WHAT THE TASK REQUIRES
Reproduce the text on global humanitarian reform below word for word, in full.

The Global Humanitarian Reform
Over the past years, international response to humanitarian emergencies has not always met the basic needs of affected populations in a timely and predictable manner. With varying responses from crisis to crisis, existing capacity levels are often insufficient to adequately meet key emergency needs.
To better understand and correct such deficiencies, the UN Emergency Relief Coordinator commissioned in 2005 an independent Humanitarian Response Review (HRR) of the global humanitarian system. The HRR identified a three-pronged reform programme to improve the predictability, timeliness, and effectiveness of humanitarian response:
1) Strengthen humanitarian response capacity through the adoption of a cluster approach which encourages the effective use of expertise of mandated organizations in their particular sectors to fill identified response gaps, ensure accountability with strengthened leadership and clearly defined roles and responsibilities, and bolster coordination of efforts. In early 2006, Somalia became one of four pilot countries to implement the cluster leadership (together with DRC, Liberia and Uganda).
2) Strengthen the Humanitarian Coordinator System through the establishment of an Inter Agency Standing Committee (IASC) at the field level, engaging the broader humanitarian community, and making proactive use of the Common Humanitarian Action Plan as a strategic planning instrument.
3) Ensure predictable funding by strengthening the existing Central Emergency Response Fund (CERF) to allow for an immediate response to an emergency. Approved by the UN General Assembly in December 2005 and launched in March 2006, the modernized CERF targets US$ 500 million to be made available from additional voluntary contributions. OCHA administers the disbursement of CERF grants.

PROVIDED DATA
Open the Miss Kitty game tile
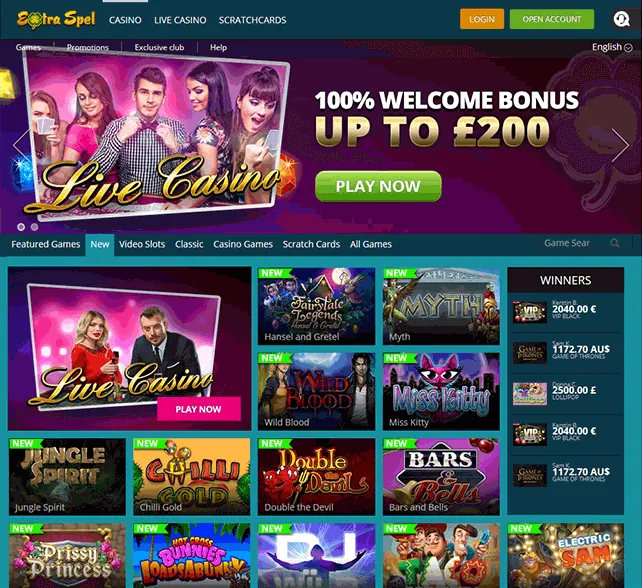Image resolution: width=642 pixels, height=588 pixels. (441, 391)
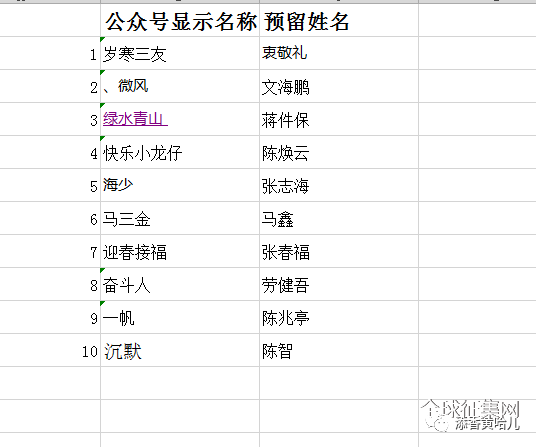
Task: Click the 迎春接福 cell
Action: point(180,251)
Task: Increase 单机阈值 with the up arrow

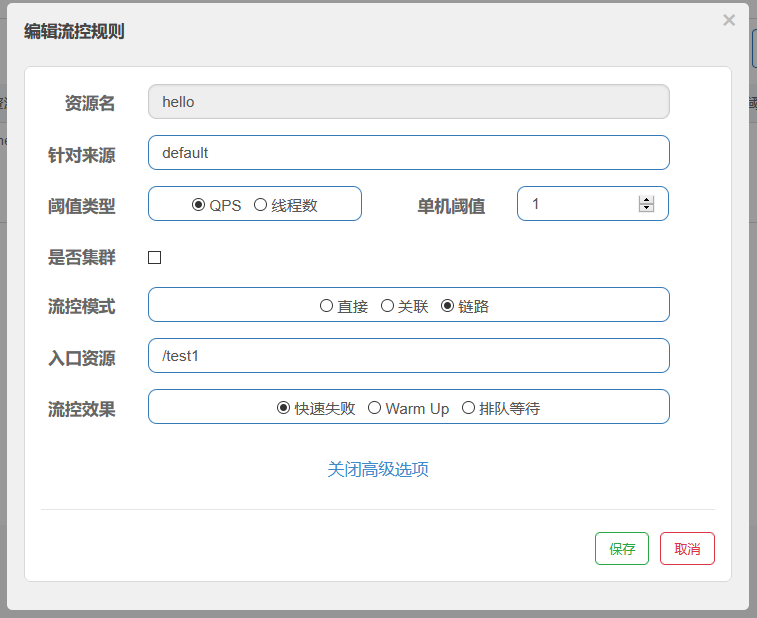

--

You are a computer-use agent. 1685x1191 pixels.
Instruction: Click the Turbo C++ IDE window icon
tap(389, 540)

...

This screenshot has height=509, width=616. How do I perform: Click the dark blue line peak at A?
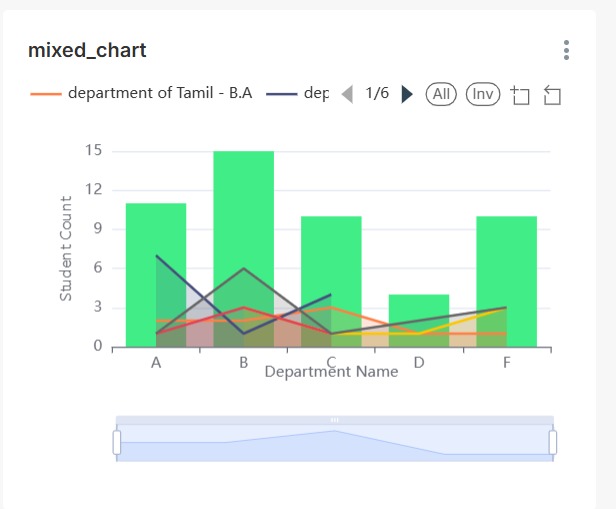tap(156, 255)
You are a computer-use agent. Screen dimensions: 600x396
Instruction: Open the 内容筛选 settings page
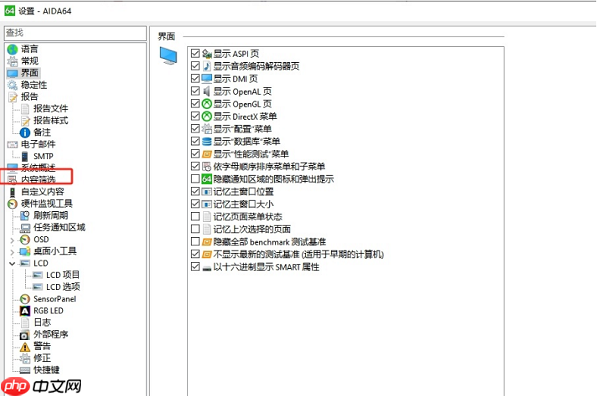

RESULT
The Global Humanitarian Reform
Over the past years, international response to humanitarian emergencies has not always met the basic needs of affected populations in a timely and predictable manner. With varying responses from crisis to crisis, existing capacity levels are often insufficient to adequately meet key emergency needs.
To better understand and correct such deficiencies, the UN Emergency Relief Coordinator commissioned in 2005 an independent Humanitarian Response Review (HRR) of the global humanitarian system. The HRR identified a three-pronged reform programme to improve the predictability, timeliness, and effectiveness of humanitarian response:
1) Strengthen humanitarian response capacity through the adoption of a cluster approach which encourages the effective use of expertise of mandated organizations in their particular sectors to fill identified response gaps, ensure accountability with strengthened leadership and clearly defined roles and responsibilities, and bolster coordination of efforts. In early 2006, Somalia became one of four pilot countries to implement the cluster leadership (together with DRC, Liberia and Uganda).
2) Strengthen the Humanitarian Coordinator System through the establishment of an Inter Agency Standing Committee (IASC) at the field level, engaging the broader humanitarian community, and making proactive use of the Common Humanitarian Action Plan as a strategic planning instrument.
3) Ensure predictable funding by strengthening the existing Central Emergency Response Fund (CERF) to allow for an immediate response to an emergency. Approved by the UN General Assembly in December 2005 and launched in March 2006, the modernized CERF targets US$ 500 million to be made available from additional voluntary contributions. OCHA administers the disbursement of CERF grants.